Rob Halford, the lead singer of Judas Priest, recently participated in a podcast interview with WTF With Marc Maron where he spoke about his worries about being rejected because of his gay orientation. The frontman admitted that he wasn’t prepared for the great reception he received when he came out as gay after speaking about the ongoing persecution against LGBTQ+ persons in the US and throughout the world. Then he provided the following justification: Yeah, you’re afraid of being rejected. That is the main explanation. “People won’t love me because I’ll tell them who I am,” said the speaker. If so, does it make sense? Well, it does if you’re gay and have a job that, for some reason, fits that description.
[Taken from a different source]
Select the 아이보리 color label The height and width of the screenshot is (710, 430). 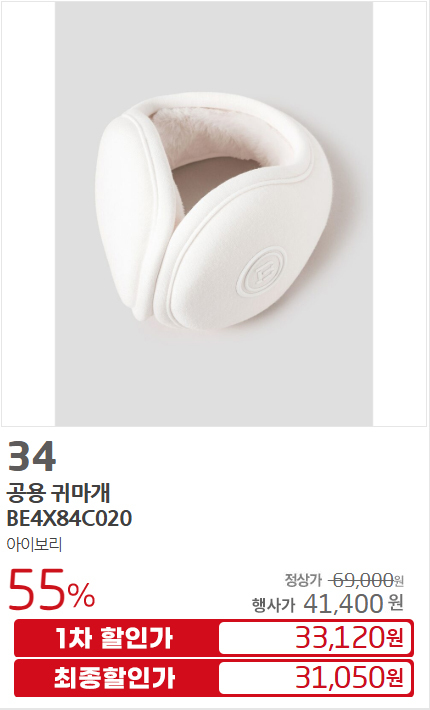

He continued by thinking back on the industry pressure he encountered to conceal his sexuality in order to safeguard the band’s success: “I wonder if I would still be in the closet if I hadn’t come out the way I did. Because I mention in the book having to conceal my sexual orientation, as advised to me by those in the business, “Don’t tell them that you’re gay.” The band will disband as a result. What an awful thought, yet it’s a reality. The members of the band and others working at the label were aware.
Halford also discussed his opinions on the bullying of LGBTQ+ persons earlier in the interview, saying: When will it all come to an end? As long as there are assaults occurring, particularly those carried out by extremists motivated by politics or bigotry, I don’t believe they will ever come to an end. Don’t give bigots a louder voice since you can’t get rid of them or anyone with that kind of thinking.
During a 1998 MTV News interview, the singer came out as gay. He discussed the difficulties he encountered as the first out homosexual frontman in the metal community in an interview with Metal Hammer in the early 2000s. Halford said. “I think that kind of experience, when you feel alone and like you’re the only gay guy in the world, is something that every homosexual guy goes through. Back then, you didn’t discuss those kinds of topics. Nothing was said about it in the news, on TV, or in soap operas. And, you know, I didn’t feel like I was genuinely a part of something bigger for me until I was in my late 20s.
However, as he explained in the remainder of his Metal Hammer interview, the rock star doesn’t see himself as a gay icon. He finds it intriguing that, simply because it deviates from the usual, his sexuality garners greater media attention. Rob also said that because the homosexual media could find it difficult to relate to the heavy metal scene, which is frequently viewed as a very male milieu, he hasn’t interacted with them much.